九州の西半分ついで旅:福岡城・その1(福岡県福岡市)

 2020年8月4日訪城。

前回の福岡城・鴻臚館からの続き。

二の丸東御門跡
福岡城三の丸の鴻臚館跡を見た後は二の丸に向かう為に東御門へと向かったが、流石に近世城郭の城門跡だけあって内部が階段になった立派な枡形門だった。


謎の湧水
この東御門の階段の下では何故か湧水が出来ており、一応危険なためかカラーコーンで封鎖されていた。明らかに水が湧くような場所では無い為、鴻臚館資料館か公衆トイレに繋がる地下の水道管から水漏れしているのだろうか?それとも本丸二の丸に降った雨水が一時的に地下を通って湧いている感じだろうか?


二の丸御殿跡
二の丸は東と西に別れているが、東二の丸はかつては御殿があった。現在は画像の通り、ラグビー場になっているが、グランドはやや低くなっており、地形が大きく改変されているものとみられる。


扇坂御門跡
東二の丸から西の上段の二の丸に向かう箇所には扇坂御門跡があり、枡形門の奥が扇状の坂になっているのが特徴である。現在は画像の奥のように扇坂ではなく二方向の階段になっている。


祈念櫓跡付近
画像は扇坂御門跡から二の丸上段に入り本丸祈念櫓跡を見た箇所で、この付近は石垣の修復工事が行われており、令和4年の4月まで続くようだ。

作業内容:
[1] 抜粋本文によると、かつて御殿があった東二の丸は現在何になっていますか。
[2] 抜粋本文の内容を二文でまとめてください。
このあとのリストは、抜粋本文についての作業には使いません。

データ抜粋:
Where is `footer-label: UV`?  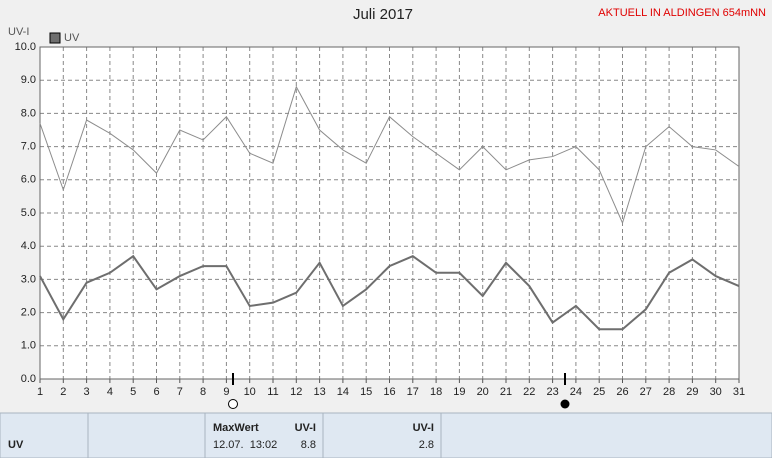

解答一覧:
[1] ラグビー場になっています。

[2] 2020年8月4日に福岡城を訪れ、鴻臚館跡を見た後、内部が階段になった枡形門である二の丸東御門跡へ向かい、その階段の下でカラーコーンで封鎖された湧水を見た。東二の丸の御殿跡は現在ラグビー場に、扇坂御門跡は扇状の坂ではなく二方向の階段になっており、祈念櫓跡付近では令和4年4月まで続くとみられる石垣の修復工事が行われている。